● **Data entries**:

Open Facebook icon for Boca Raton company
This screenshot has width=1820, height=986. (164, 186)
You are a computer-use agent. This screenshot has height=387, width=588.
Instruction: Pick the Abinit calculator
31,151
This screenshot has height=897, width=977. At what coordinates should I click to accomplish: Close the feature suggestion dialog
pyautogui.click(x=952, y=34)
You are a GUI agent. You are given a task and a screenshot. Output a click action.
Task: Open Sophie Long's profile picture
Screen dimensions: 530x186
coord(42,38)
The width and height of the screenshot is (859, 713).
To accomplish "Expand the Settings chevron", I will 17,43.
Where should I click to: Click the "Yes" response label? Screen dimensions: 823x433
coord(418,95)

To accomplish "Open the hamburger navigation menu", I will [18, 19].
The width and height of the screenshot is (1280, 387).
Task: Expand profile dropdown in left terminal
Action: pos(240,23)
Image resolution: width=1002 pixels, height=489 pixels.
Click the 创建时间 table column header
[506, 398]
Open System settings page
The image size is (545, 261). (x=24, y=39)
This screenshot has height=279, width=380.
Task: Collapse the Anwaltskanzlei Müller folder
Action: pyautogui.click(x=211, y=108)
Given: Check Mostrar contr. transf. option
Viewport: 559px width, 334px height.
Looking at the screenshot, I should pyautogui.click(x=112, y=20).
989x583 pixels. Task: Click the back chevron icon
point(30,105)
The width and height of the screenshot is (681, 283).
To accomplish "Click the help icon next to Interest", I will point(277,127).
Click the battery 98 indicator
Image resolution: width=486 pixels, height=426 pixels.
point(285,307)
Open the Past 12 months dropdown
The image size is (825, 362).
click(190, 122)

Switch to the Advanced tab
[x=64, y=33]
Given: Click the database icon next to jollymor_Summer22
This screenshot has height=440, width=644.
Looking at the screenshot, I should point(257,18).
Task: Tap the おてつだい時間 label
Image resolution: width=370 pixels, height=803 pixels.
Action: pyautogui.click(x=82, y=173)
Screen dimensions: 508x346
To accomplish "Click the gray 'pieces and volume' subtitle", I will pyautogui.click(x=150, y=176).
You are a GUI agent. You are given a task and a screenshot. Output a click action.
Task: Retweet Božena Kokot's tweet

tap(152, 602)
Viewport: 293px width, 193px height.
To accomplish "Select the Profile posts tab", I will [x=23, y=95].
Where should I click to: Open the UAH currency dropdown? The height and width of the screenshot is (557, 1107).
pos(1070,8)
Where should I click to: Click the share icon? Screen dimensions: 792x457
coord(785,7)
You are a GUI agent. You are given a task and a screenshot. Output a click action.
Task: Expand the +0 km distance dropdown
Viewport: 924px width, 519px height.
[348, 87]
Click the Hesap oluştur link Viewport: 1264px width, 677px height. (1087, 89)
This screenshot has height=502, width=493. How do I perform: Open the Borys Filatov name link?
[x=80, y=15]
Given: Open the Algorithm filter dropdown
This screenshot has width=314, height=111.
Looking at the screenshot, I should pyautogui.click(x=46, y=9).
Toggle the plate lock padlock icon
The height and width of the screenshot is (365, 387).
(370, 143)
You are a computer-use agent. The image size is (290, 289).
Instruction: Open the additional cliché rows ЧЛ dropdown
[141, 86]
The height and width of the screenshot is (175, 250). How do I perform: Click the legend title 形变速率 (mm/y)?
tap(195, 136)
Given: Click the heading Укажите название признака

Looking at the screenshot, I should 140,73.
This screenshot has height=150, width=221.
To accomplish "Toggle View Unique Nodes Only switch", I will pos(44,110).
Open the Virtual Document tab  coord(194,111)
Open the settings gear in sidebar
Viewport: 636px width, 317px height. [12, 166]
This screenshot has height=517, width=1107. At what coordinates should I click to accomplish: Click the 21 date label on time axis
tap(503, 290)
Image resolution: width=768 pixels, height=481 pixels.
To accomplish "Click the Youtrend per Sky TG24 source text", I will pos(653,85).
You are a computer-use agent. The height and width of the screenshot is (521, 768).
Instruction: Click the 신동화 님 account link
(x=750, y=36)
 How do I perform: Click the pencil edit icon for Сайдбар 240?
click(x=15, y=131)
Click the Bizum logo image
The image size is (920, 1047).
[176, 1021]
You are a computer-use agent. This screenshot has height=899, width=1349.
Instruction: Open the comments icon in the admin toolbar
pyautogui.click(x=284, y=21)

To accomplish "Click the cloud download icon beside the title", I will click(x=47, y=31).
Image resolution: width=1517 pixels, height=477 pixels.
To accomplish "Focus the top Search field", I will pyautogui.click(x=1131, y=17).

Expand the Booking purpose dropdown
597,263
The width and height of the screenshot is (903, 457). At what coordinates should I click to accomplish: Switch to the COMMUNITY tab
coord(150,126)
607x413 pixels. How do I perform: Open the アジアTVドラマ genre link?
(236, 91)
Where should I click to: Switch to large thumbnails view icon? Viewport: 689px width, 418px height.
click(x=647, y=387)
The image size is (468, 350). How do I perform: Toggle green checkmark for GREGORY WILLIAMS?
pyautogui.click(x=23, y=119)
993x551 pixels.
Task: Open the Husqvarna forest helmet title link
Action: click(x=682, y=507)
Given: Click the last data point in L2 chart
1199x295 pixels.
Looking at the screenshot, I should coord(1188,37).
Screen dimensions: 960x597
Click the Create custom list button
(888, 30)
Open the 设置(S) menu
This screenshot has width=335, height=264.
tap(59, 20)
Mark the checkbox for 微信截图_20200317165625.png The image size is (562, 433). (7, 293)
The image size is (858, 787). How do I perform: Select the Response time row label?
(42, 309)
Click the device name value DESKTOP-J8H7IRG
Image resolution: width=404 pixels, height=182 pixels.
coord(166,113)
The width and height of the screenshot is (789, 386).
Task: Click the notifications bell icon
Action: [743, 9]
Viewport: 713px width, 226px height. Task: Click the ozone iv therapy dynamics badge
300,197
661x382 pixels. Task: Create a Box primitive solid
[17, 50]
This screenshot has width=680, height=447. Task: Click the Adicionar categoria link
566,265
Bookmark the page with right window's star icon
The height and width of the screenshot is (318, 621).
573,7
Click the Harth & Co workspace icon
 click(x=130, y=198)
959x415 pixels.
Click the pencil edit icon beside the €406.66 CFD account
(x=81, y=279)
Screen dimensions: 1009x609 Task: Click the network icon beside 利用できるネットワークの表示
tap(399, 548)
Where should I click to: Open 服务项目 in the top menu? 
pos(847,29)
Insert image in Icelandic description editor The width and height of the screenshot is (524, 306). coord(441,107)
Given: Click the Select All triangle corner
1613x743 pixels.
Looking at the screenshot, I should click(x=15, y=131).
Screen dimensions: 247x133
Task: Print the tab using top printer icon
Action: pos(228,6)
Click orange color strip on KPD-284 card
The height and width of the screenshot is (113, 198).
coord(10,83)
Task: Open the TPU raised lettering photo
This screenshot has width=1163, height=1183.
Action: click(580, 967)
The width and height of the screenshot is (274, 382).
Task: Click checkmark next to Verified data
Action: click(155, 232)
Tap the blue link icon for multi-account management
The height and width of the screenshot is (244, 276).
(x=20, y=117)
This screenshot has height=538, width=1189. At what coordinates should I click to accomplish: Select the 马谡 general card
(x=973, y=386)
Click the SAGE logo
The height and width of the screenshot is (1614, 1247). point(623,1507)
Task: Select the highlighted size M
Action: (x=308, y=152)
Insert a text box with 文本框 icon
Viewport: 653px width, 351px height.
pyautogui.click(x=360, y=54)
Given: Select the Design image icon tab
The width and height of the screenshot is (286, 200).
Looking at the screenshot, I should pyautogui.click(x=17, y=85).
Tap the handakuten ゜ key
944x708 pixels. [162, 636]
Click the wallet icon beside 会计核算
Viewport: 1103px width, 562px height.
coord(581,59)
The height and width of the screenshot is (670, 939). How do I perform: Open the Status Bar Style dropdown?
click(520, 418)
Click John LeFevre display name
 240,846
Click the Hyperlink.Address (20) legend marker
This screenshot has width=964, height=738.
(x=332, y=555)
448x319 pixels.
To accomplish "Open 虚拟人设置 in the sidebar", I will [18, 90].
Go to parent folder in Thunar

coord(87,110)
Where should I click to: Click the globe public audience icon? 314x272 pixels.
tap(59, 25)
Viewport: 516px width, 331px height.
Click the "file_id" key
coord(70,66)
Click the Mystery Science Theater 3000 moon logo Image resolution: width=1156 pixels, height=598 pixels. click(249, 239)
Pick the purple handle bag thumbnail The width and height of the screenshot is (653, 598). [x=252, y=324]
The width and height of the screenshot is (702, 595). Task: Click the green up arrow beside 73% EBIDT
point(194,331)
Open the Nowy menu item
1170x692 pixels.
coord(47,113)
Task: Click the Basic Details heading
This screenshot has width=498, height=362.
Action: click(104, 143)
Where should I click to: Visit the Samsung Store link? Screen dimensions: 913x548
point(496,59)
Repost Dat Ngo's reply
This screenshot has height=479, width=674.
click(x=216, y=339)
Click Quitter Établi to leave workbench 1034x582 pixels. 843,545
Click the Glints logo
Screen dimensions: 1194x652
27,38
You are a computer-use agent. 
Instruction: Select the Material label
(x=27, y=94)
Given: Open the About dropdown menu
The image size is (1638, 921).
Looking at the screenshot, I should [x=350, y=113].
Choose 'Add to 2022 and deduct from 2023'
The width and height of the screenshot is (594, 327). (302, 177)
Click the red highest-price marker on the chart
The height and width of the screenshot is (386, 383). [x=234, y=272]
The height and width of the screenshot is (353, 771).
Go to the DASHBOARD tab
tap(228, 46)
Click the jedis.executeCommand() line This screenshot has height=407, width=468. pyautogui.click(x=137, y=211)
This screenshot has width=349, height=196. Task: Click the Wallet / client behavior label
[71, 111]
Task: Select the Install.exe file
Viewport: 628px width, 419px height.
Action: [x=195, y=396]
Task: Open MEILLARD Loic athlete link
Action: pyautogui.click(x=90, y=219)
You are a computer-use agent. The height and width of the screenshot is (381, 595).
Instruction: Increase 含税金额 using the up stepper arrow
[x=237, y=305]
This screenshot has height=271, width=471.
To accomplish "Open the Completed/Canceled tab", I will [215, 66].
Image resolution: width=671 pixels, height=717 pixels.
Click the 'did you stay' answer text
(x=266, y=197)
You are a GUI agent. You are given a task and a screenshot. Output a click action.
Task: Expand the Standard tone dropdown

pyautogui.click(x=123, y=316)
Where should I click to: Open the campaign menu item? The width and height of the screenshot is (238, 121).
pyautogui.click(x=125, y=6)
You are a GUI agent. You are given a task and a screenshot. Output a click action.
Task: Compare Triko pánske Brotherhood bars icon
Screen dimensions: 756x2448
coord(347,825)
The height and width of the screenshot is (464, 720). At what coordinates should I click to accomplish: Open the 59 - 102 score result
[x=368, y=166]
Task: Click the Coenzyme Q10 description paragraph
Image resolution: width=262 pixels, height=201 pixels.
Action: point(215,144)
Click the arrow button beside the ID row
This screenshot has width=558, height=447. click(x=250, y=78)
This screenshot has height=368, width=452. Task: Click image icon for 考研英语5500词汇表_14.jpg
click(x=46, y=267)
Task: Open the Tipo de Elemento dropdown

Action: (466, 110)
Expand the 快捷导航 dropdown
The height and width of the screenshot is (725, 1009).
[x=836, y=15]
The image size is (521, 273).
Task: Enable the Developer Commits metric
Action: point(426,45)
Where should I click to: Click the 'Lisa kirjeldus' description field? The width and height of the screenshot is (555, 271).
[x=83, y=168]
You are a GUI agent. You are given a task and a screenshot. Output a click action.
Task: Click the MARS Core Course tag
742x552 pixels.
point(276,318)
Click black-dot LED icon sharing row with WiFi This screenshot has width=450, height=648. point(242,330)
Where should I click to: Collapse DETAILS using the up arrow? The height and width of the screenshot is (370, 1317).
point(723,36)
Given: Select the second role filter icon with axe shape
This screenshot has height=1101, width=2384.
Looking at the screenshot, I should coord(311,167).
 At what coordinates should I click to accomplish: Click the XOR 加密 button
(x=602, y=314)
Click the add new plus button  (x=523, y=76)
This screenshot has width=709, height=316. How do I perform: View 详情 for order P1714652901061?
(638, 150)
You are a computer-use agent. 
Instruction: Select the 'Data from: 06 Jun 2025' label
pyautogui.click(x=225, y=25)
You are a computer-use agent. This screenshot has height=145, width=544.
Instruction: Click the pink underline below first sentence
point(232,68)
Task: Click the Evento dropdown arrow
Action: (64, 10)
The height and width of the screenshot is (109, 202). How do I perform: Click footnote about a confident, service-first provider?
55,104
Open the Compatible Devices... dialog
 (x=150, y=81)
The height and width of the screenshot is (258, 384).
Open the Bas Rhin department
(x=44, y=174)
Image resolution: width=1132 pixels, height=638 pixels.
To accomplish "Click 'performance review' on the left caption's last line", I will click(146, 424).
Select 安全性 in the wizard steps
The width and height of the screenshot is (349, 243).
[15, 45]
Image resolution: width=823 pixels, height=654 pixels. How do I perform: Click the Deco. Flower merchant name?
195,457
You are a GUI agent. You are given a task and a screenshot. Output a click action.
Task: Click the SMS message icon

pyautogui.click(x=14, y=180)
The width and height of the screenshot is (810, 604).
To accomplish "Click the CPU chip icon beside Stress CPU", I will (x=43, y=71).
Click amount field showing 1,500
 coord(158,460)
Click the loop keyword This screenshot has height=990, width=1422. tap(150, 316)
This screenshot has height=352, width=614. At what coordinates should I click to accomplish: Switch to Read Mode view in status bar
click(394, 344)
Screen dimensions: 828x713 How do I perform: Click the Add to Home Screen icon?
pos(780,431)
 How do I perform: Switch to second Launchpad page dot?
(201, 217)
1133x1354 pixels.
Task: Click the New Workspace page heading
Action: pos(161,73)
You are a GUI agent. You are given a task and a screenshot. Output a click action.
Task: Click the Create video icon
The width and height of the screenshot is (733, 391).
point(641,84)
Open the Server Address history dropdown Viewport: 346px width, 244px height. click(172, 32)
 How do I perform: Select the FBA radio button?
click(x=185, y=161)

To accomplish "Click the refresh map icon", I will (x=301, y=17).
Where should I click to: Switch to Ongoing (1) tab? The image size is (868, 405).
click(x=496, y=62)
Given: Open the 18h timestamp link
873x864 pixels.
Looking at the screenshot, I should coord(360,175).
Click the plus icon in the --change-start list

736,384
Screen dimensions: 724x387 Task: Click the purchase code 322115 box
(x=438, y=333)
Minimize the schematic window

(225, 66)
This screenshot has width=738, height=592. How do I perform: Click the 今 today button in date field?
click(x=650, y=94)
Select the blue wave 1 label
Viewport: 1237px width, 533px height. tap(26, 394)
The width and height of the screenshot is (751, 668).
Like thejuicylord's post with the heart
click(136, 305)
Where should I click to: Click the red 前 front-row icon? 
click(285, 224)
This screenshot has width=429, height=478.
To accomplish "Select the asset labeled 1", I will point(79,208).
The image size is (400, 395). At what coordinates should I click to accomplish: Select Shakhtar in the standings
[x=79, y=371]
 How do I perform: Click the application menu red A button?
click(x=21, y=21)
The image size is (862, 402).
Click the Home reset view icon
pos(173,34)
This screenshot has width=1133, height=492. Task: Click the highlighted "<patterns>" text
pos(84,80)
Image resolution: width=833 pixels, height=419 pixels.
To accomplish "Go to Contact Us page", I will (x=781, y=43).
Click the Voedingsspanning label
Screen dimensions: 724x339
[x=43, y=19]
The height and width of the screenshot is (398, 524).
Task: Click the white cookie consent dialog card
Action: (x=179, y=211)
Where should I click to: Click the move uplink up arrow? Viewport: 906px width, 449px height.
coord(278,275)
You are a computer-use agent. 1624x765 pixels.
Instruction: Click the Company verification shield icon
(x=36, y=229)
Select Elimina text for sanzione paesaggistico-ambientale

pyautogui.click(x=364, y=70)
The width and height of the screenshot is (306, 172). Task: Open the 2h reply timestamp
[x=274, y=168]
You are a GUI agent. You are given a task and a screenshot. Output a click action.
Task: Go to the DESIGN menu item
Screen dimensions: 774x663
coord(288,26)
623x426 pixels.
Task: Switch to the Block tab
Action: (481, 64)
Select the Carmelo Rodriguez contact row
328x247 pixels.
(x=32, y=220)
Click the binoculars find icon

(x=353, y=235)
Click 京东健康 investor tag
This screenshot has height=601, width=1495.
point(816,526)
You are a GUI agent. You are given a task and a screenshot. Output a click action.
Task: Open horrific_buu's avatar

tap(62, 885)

● **TASK BRIEF**:
Every line from the data above that contains "filter" must appear in the answer.

● **SOLUTION BELOW**:
Given: Open the Algorithm filter dropdown
Given: Select the second role filter icon with axe shape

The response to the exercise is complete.